▶ [PROBLEM DETAILS]: Give the entries again exactly. Skip the pictures.

▶ [DATASET RECORDS]:
*** Block opens ***

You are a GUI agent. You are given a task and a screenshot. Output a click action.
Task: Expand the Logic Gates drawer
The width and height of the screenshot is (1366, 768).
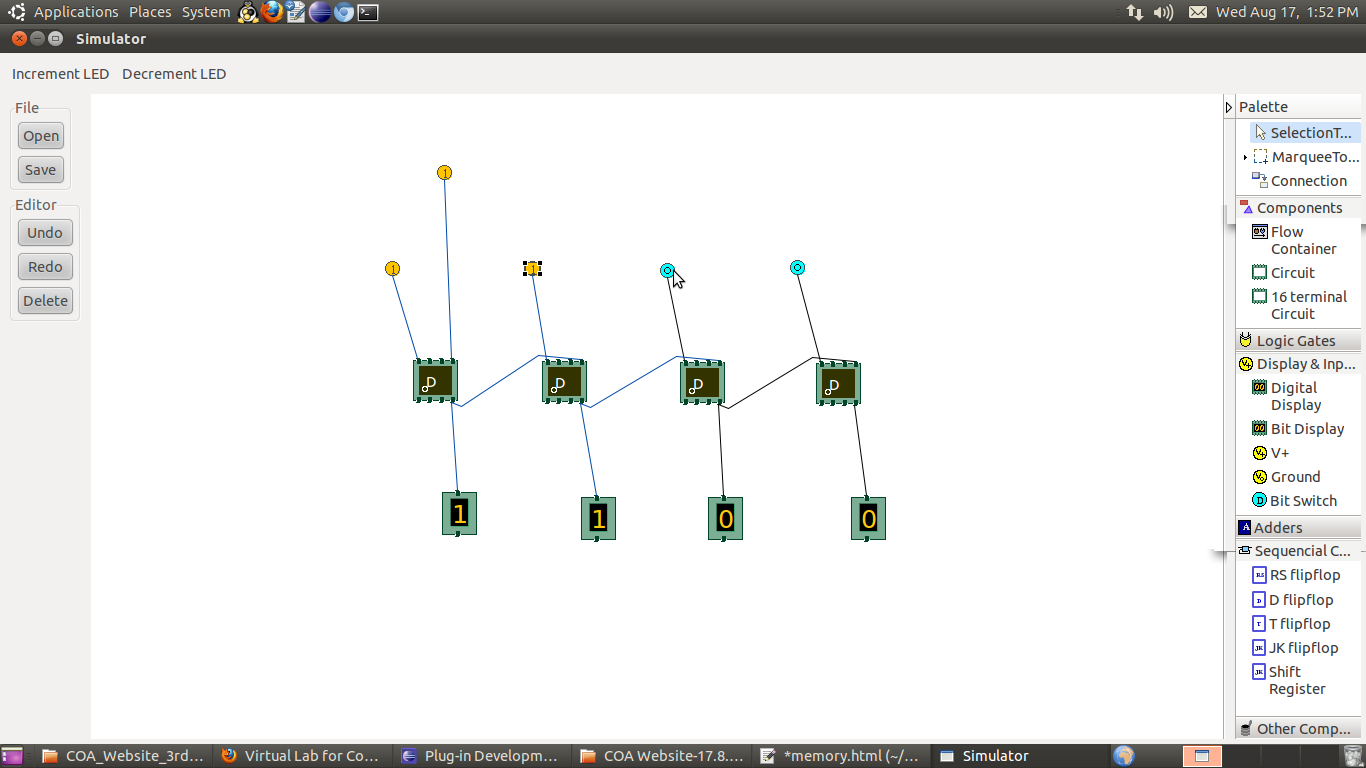(1295, 341)
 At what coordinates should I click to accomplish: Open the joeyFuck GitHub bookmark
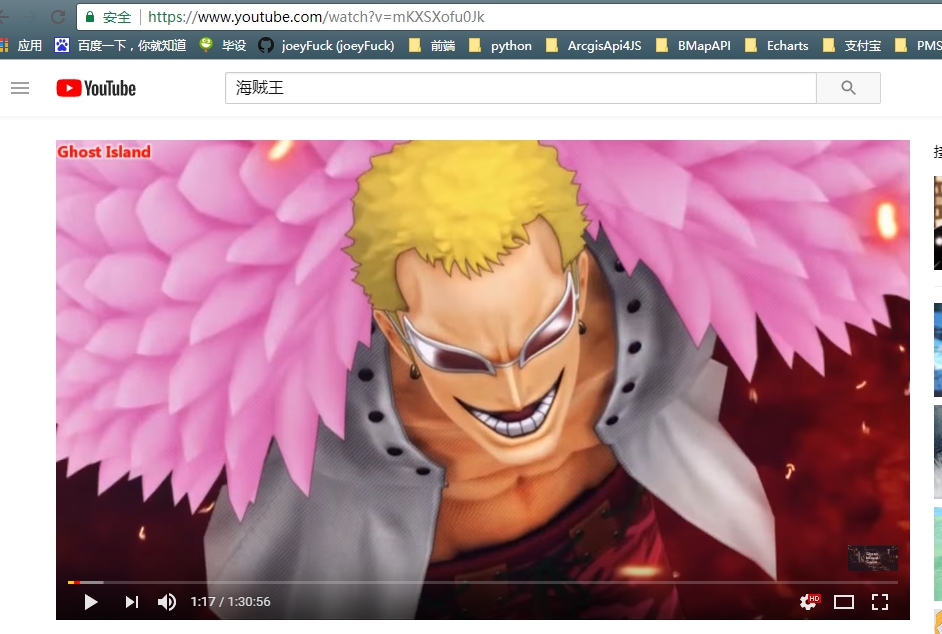(x=326, y=45)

*** Block closes ***

▶ [SOLUTION TO THIS EXERCISE]:
You are a GUI agent. You are given a task and a screenshot. Output a click action.
Task: Expand the Logic Gates drawer
The width and height of the screenshot is (1366, 768).
(1295, 341)
 At what coordinates should I click to accomplish: Open the joeyFuck GitHub bookmark
(x=326, y=45)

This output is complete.